Python's biggest compromises

Robin Becker · Aug 6, 2003

writes
.....

(Yes, there are issues with Python on SMP machines, but to call Python's
built-in threading "non-existent SMP scalability" is either a lie or
revelatory of near-complete ignorance. That doesn't even count the
various IPC mechanisms.)

I'm not an expert, but the various grid computation schemes seem to
prefer either java or c/c++, I suspect that those schemes aren't really
using threads in main, after all they seem to be running between
machines in different parts of the world even.

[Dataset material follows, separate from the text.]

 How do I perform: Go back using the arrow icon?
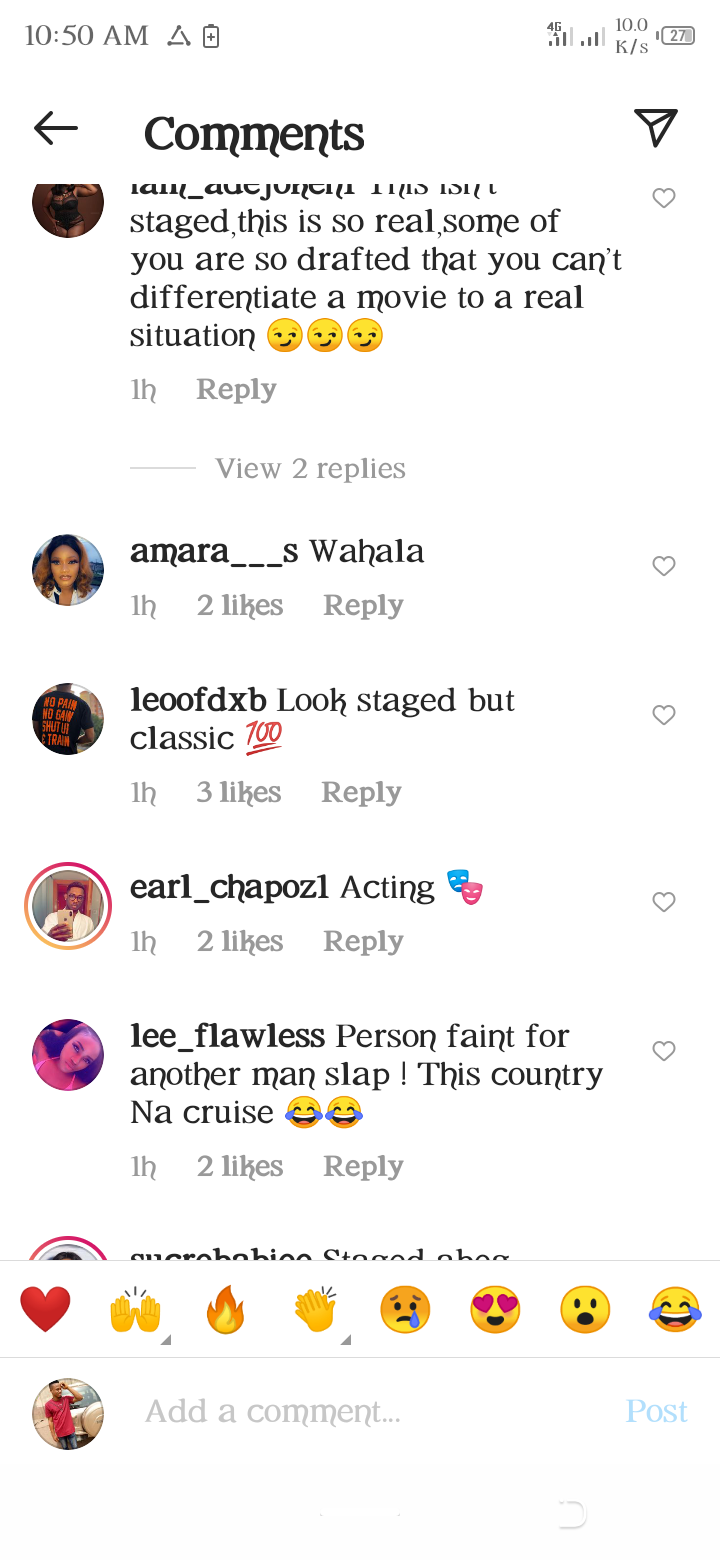[x=56, y=128]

I suspect Python would be
in better shape if we could migrate threads or tasklets from one
processor to another.

I believe pyro can almost do that, but I haven't tried it.

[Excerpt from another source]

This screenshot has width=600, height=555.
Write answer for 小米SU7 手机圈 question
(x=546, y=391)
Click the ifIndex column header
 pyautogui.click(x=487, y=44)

Syver Enstad · Aug 6, 2003

(Yes, there are issues with Python on SMP machines, but to call
Python's built-in threading "non-existent SMP scalability" is either
a lie or revelatory of near-complete ignorance. That doesn't even
count the various IPC mechanisms.)

It's an interesting subject though. How does python threading on SMP
machines compare with f.ex. Java and C++. I know that at least the
MSVC compiler has a GIL like problem with heap access (new, malloc,
delete, free), which is guarded with a global lock.

Would migrating the global data for a thread to some sort of thread
local storage help Python SMP performance? If Java has better
threading performance than Python how have they solved the interpreter
state problem. Java is interpreted isn't it?

enoch · Aug 6, 2003

Would you care to back up your claim with some actual evidence?

(Yes, there are issues with Python on SMP machines, but to call Python's
built-in threading "non-existent SMP scalability" is either a lie or
revelatory of near-complete ignorance.

Ok, I confess, the term you cited might be little bit exaggerated. But
there's no need to get personal. I'm surely not a liar (w.r.t. to this
thread, everything else is not a matter of public concern

). The
ignorance part, well, we can talk about that ...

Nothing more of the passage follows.